Old Dog New Tricks: PLGA Microparticles as an Adjuvant for Insulin Peptide Fragment-Induced Immune Tolerance against Type 1 Diabetes

Abstract

Poly[lactic-co-(glycolic acid)] (PLGA) is arguably one of the most versatile synthetic copolymers used for biomedical applications. In vivo delivery of multiple substances including cells, pharmaceutical compounds and antigens has been achieved by using PLGA-based micro-/nanoparticles, although presently the exact biological impact of PLGA particles on the immune system remains controversial. Type 1 diabetes (T1D) is one subtype of diabetes characterised by the attack of immune cells against self insulin-producing pancreatic islet cells.

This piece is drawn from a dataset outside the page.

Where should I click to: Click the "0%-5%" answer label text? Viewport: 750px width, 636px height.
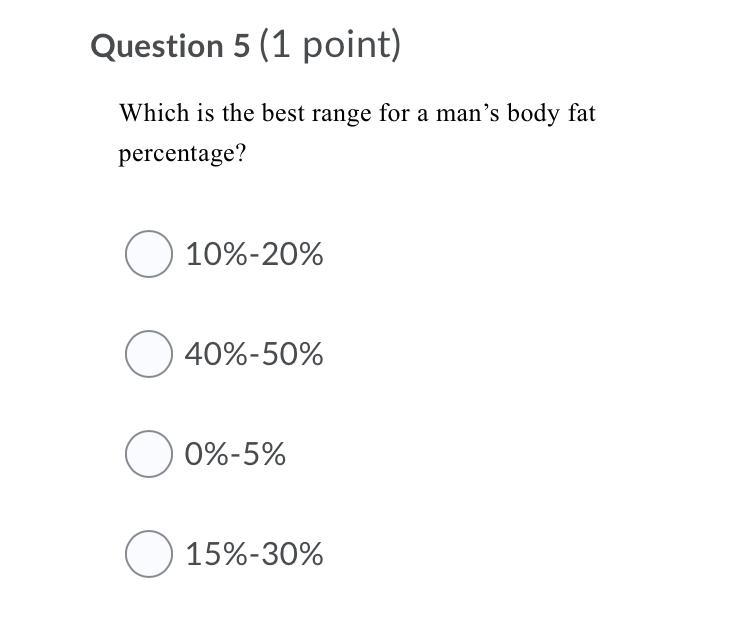point(235,454)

Considering the autoimmune aetiology of T1D and the recent use of PLGA particles for eliciting desired immune responses in various aspects of immunotherapy, for the present study, a combination of Ins29-23 peptide (a known autoantigen of T1D) and PLGA microparticles was selected for T1D prevention assessment in non-obese diabetic (NOD) mice, a well-known animal model with spontaneous development of T1D. Thus, inoculation of PLGA microparticles+Ins29-23 completely prevented T1D development, significantly better than untreated controls and mice treated by either PLGA microparticles or Ins29-23 per se. Subsequent mechanistic investigation further revealed a facilitative role of PLGA microparticles on both central and peripheral immune tolerance induction. In summary, our data demonstrate an adjuvant potential of PLGA microparticles in tolerance induction and immune remodulation for effective prevention of autoimmune diseases such as T1D.